The Supreme Court found that limitation was postponed under s.32(1)(b) and so Mrs Potter's claim was not time-barred. Canada Square had deliberately chosen not to tell Mrs Potter about the very high commission she was paying on her PPI premium. This amounted to the deliberate concealment of a fact relevant to her right of action.

However, although the Supreme Court agreed that s.32(1)(b) in fact applied, it disapproved the Court of Appeal's interpretation of the provision. In Lord Reed's judgment, the line of case law on this statutory provision raised “a number of serious difficulties” which this judgment corrects.

For a defendant to be said to have “concealed” a fact relevant to the claimant's right of action, prior case law incorrectly held there needed to be some duty to disclose the fact.

Lord Reed observed that “concealed” can mean both actively taking steps to withhold information and simply not disclosing it, provided the non-disclosure is intentional. But in either event there is no need for the defendant to be under any duty, whether legal or moral, to disclose it. That would take us beyond the ordinary meaning of “conceal”. This is helpful to claimants, who no longer need to show that there was any obligation to disclose the relevant fact in order to avail themselves of s.32(1)(b).
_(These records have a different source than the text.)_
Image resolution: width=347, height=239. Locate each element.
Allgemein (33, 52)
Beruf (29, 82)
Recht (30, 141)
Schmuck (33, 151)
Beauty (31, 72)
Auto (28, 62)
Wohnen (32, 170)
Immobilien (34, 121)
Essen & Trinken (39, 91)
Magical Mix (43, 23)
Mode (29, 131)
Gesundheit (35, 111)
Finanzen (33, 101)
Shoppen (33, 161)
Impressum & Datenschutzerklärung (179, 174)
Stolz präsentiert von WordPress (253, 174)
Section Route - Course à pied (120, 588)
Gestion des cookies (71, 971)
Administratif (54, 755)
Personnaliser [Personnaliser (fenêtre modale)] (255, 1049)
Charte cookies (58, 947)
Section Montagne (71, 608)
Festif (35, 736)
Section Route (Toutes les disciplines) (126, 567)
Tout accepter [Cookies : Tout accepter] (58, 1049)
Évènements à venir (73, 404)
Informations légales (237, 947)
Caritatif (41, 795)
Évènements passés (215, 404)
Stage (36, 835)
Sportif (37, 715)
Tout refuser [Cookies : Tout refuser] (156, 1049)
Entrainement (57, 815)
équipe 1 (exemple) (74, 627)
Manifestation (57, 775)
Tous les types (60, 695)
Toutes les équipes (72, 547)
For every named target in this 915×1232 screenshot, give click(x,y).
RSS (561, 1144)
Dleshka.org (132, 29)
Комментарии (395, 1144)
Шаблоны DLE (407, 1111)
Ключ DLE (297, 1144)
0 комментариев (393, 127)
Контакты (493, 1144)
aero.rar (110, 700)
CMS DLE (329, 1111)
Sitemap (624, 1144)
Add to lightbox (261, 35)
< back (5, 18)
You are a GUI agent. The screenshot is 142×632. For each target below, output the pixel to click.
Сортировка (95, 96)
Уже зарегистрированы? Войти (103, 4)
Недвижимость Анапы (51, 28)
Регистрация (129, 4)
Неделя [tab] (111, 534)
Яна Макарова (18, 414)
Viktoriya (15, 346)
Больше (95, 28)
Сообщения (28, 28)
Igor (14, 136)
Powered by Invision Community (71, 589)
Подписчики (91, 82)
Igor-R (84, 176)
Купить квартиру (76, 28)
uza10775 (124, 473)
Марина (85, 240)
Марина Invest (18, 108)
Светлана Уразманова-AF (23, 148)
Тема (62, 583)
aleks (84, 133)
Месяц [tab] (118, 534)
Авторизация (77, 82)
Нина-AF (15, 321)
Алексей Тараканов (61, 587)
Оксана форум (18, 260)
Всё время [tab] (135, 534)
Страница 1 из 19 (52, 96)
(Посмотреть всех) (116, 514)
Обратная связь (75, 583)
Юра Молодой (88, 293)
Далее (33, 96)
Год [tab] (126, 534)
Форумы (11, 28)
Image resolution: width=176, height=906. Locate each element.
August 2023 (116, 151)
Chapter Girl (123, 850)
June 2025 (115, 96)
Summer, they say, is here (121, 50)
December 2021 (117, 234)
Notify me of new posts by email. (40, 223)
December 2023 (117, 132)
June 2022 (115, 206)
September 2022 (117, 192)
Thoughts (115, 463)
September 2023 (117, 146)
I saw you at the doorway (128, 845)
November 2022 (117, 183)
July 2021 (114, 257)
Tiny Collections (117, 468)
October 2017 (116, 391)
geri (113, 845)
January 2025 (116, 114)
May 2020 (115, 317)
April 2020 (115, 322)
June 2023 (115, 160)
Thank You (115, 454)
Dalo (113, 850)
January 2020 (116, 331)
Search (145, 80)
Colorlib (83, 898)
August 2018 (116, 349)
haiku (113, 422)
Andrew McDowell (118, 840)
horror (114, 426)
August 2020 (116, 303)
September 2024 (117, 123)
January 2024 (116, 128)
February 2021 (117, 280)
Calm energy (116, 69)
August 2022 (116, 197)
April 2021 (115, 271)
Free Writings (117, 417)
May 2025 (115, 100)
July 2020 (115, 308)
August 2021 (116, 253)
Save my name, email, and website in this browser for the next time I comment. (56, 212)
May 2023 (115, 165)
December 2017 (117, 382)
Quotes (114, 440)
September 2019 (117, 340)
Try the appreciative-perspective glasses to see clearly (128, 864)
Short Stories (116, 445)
But the prior case law had also gone wrong regarding the meaning of “deliberately”. It had been thought that this could include recklessness. The meaning of “reckless” was taken from R v G3: a person acts recklessly if they are aware of a risk that some result will occur and it is, in the circumstances known to that person, unreasonable to take that risk. In this case, that meant the defendant being aware of a risk that it was under a duty to disclose the commission to the claimant4, but not telling her about it despite being so aware.
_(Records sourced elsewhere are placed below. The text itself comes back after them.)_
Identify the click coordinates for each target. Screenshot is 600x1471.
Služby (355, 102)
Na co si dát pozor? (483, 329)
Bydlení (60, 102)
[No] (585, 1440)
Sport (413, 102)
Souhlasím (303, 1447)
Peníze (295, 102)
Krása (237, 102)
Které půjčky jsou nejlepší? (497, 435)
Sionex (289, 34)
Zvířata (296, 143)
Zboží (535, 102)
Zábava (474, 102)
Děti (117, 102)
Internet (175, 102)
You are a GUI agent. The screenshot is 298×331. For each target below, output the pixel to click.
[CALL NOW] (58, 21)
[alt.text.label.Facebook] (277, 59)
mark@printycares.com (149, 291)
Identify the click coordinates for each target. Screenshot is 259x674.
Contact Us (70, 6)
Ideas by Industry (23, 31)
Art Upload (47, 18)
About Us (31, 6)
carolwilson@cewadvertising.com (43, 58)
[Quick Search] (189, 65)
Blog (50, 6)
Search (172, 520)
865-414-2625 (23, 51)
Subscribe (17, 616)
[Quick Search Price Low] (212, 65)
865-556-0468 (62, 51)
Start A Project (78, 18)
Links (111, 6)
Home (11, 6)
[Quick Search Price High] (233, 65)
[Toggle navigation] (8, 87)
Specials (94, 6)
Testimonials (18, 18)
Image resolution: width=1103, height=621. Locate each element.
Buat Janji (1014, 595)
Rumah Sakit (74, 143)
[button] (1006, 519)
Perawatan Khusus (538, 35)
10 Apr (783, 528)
The Supreme Court decided that this was not the natural or correct reading. “Deliberate” concealment means simply intentional non-disclosure. This is less helpful for claimants, who will now need to show that the defendant's concealment of a relevant fact was intentional.
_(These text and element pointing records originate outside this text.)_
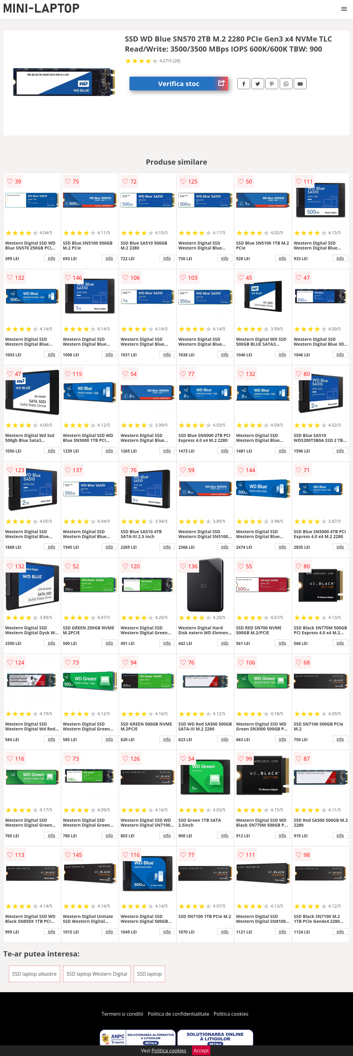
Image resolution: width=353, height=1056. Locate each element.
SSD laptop (149, 973)
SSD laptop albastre (34, 973)
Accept (201, 1050)
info (51, 258)
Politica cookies (231, 1013)
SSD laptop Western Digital (97, 973)
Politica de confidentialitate (178, 1013)
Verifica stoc (193, 83)
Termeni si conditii (123, 1013)
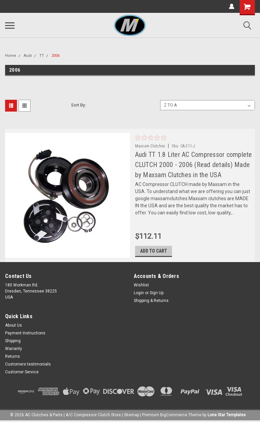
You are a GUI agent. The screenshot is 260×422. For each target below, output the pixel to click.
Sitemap (131, 415)
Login (139, 293)
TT (41, 55)
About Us (13, 325)
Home (10, 55)
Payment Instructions (25, 333)
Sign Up (157, 293)
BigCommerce (173, 415)
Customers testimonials (28, 364)
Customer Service (22, 372)
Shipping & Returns (151, 301)
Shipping (13, 341)
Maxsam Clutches (150, 146)
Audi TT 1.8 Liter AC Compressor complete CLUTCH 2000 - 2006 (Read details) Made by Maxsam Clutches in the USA (193, 164)
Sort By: (78, 105)
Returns (12, 356)
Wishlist (141, 285)
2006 (55, 55)
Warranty (13, 349)
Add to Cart (153, 251)
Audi (28, 55)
s.32(2) – deliberate commission of a breach of duty

The Supreme Court said this sub-section was not applicable on the facts. Again, prior case law had taken a wrong turn by allowing “deliberate” to include “reckless”.

It had previously been held that “deliberate commission of a breach of duty” could include recklessness. On that interpretation, a defendant who knew they were at risk of being in breach of duty and carried on anyway would be caught.

But the Supreme Court stated that “deliberate” and “reckless” do not mean the same thing, either in normal speech or at law. To allow “deliberate” to include “reckless” in this provision of the LA 1980 would defy normal understanding of the word “deliberate” and would unacceptably broaden limitation.

Comment

This judgment continues the Supreme Court's recent trend of “back to basics”  statutory interpretation. Where statutory language is clear, the Supreme Court will not depart from it or elaborate on it unnecessarily.

The corrected interpretation of s.32 LA 1980 should prove easier to understand and follow. But as noted, it does mean that claimants must now prove the defendant's intention to conceal a relevant fact. This is a high hurdle, not least given the evidential difficulties often posed by bring claims years after the event. 

As for the future of PPI claims, it certainly seems that they aren't over yet.

Footnotes

1. [2023] UKSC 41

2. [2014] UKSC 61

3. [2003] UKHL 50

4. As noted, in fact the Supreme Court found that there is no need for there to be a duty on the defendant to disclose, so the possibility of recklessness here becomes superfluous.

The content of this article is intended to provide a general guide to the subject matter. Specialist advice should be sought about your specific circumstances.